» Supplied data
++++++++++++++++++++
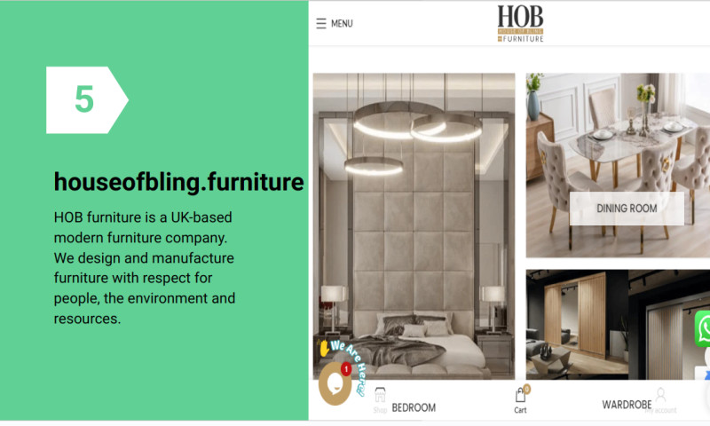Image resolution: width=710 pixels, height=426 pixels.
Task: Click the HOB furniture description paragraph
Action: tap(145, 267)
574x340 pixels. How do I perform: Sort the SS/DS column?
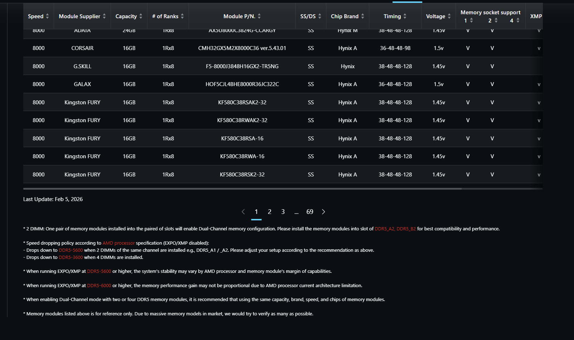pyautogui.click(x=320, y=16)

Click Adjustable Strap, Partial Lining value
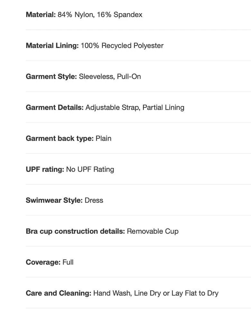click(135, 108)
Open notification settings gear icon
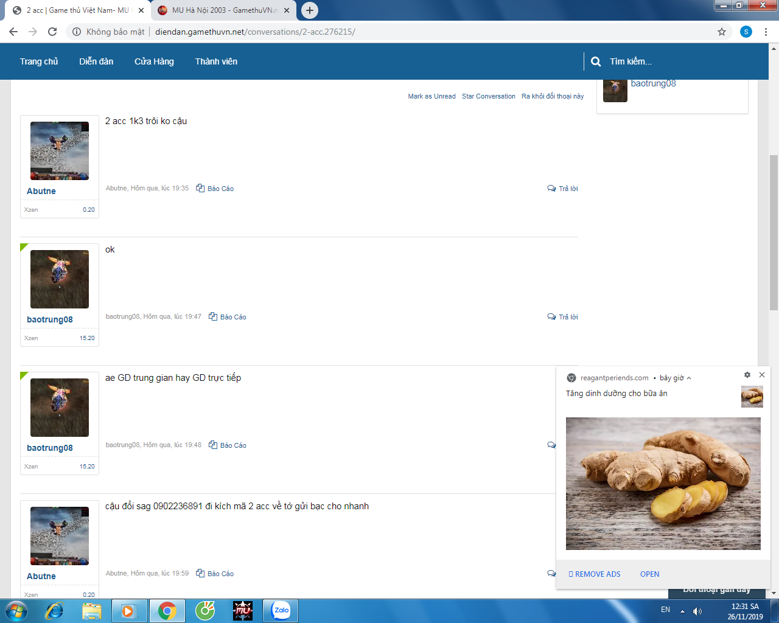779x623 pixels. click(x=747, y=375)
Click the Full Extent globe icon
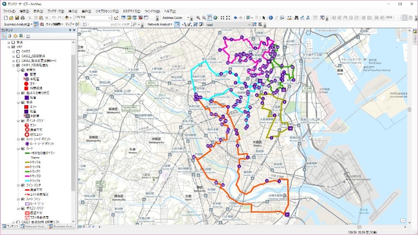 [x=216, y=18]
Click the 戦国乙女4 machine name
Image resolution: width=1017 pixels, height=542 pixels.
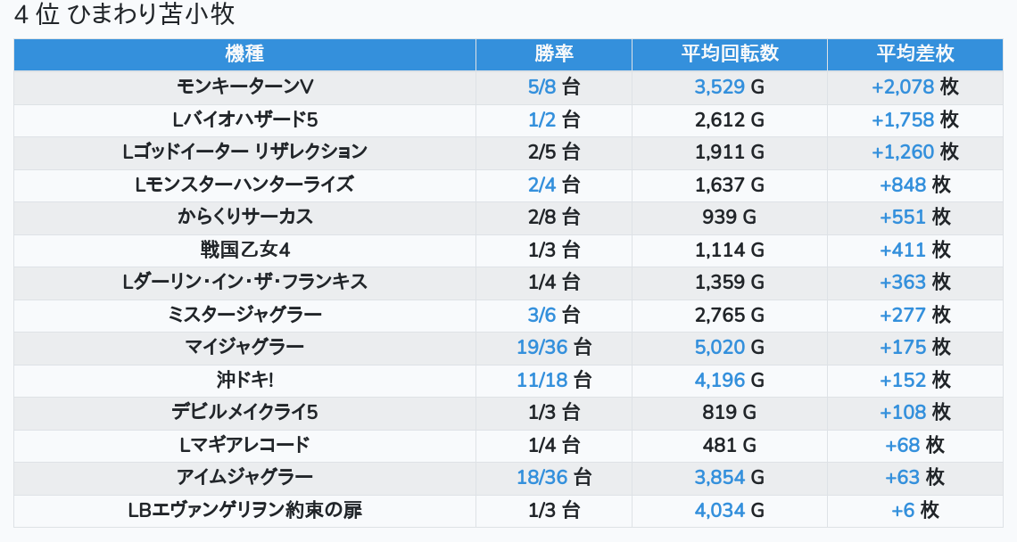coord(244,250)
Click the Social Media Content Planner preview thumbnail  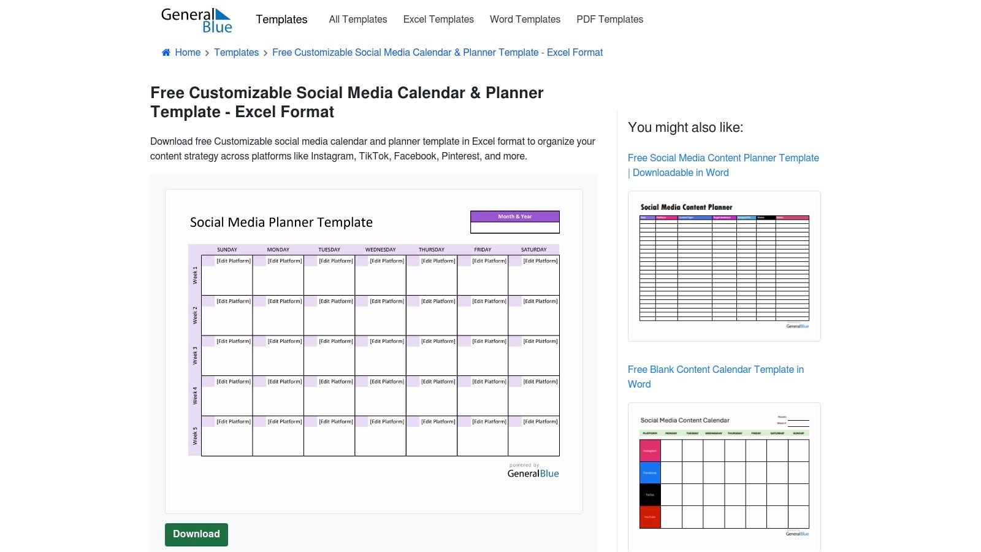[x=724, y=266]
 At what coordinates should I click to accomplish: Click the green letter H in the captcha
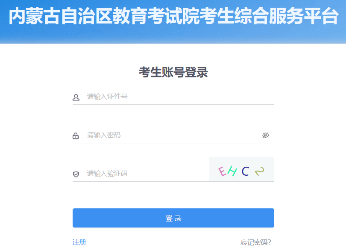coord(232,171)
++++++++++++++++++++
» Work instructions
Give back the lines from the one containing "At what coordinates" through the last line of the records above exactly as they appear, both included, and no pictures.

» Output for this task
 At what coordinates should I click to accomplish: Click the green letter H in the captcha
coord(232,171)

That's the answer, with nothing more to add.